By Leika Kihara
TOKYO (Reuters) – The Bank of Japan’s policy review in March has made it easier for the central bank to deepen negative interest rates to combat any yen spike that threatens a fragile economic recovery, a former executive said on Monday.
As part of a review of its policy tools announced earlier this month, the BOJ created a scheme that pays up to 0.2% interest to financial institutions that tap its loan programmes.
The move was aimed at easing the strain that prolonged ultra-low interest rates had inflicted on financial institutions and dispelling dominant market views such side-effects would prevent the central bank from cutting rates further.
“With no means left to accelerate inflation to its 2% target, the BOJ’s focus has been to keep market stable. That’s something the BOJ can do and believes it must keep doing,” said Kazuo Momma, who retains close contact with incumbent policymakers.

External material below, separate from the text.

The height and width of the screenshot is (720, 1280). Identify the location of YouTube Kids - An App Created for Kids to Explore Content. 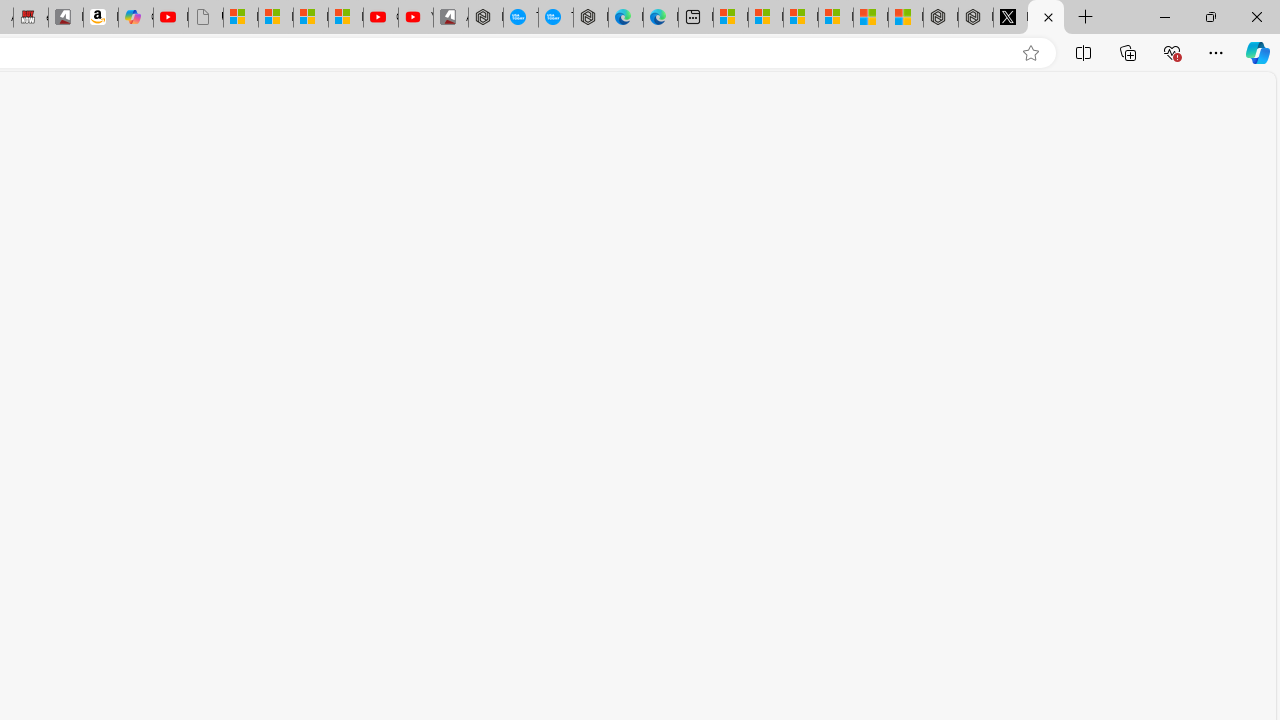
(416, 18).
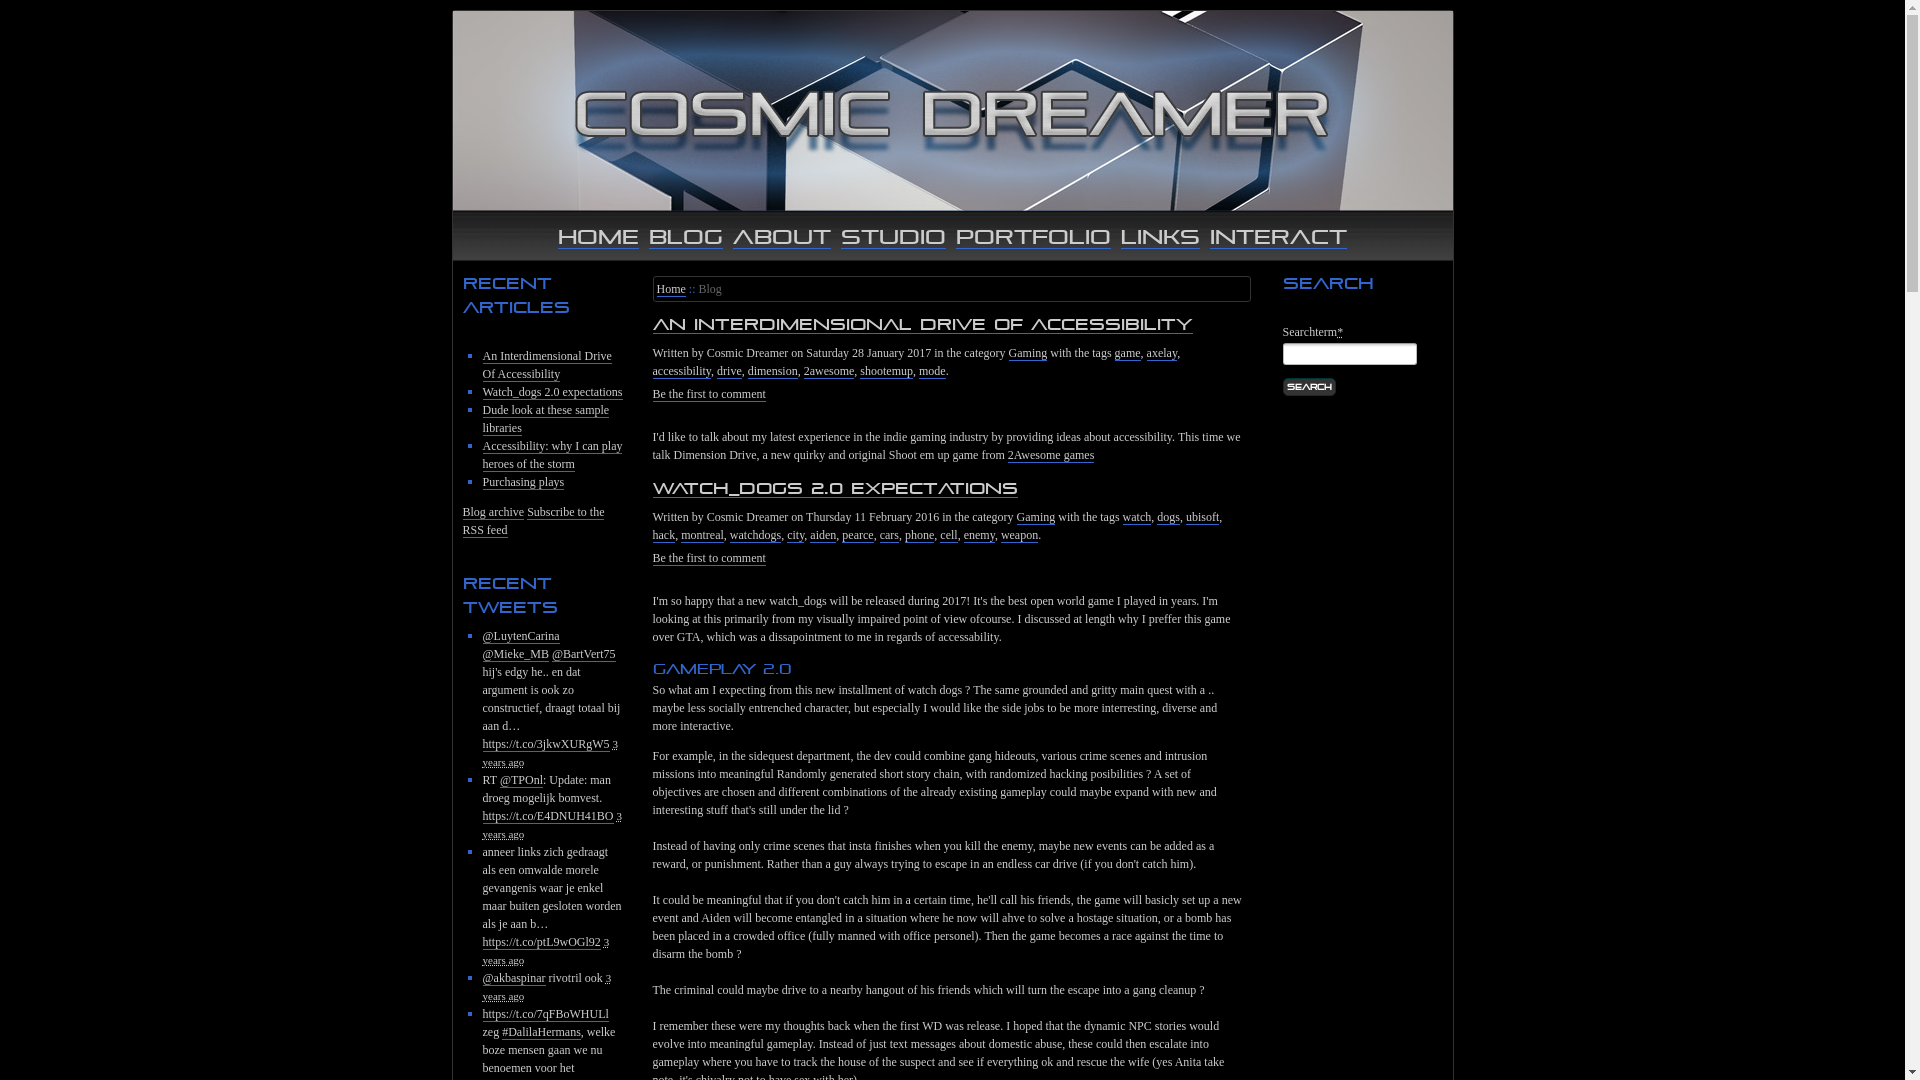  Describe the element at coordinates (730, 372) in the screenshot. I see `drive` at that location.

“If changes in economic fundamentals trigger a sharp yen rise, the BOJ will surely eye deepening negative rates. Compared with before the BOJ conducted the review, it can more easily deepen negative rates,” he told Reuters in an interview.
Under a policy of yield-curve control (YCC), the BOJ guides short-term rates at -0.1% and the 10-year bond yield around 0% as part of efforts to prop up growth and inflation.
YCC, as well as years of asset buying, has failed to push inflation to the bank’s 2% target, forcing the BOJ to conduct the review to make its stimulus more sustainable.
In hopes of breathing life back into a market made dormant by its huge presence, the BOJ clarified in the review it would allow the 10-year yield to move up and down 0.25% around its target.
The 50-basis-point band was set based on the BOJ’s analysis that any fluctuation within the range wouldn’t hurt the economy.
“The BOJ is essentially saying it won’t intervene to halt any move up as long as yields move within the band,” Momma said. “It’s also saying fluctuations beyond the 50-point range would damage the economy, suggesting the band won’t be widened in the future.”
Such tweaks, however, fail to address the hard truth that years of money printing failed to achieve 2% inflation, said Momma, currently economist at Mizuho Research Institute.
“In Japan, inflation rarely hit even 1% in the past 25 years,” Momma said. “I don’t think COVID-19 has changed the fact structural factors will keep Japan’s prices persistently low.”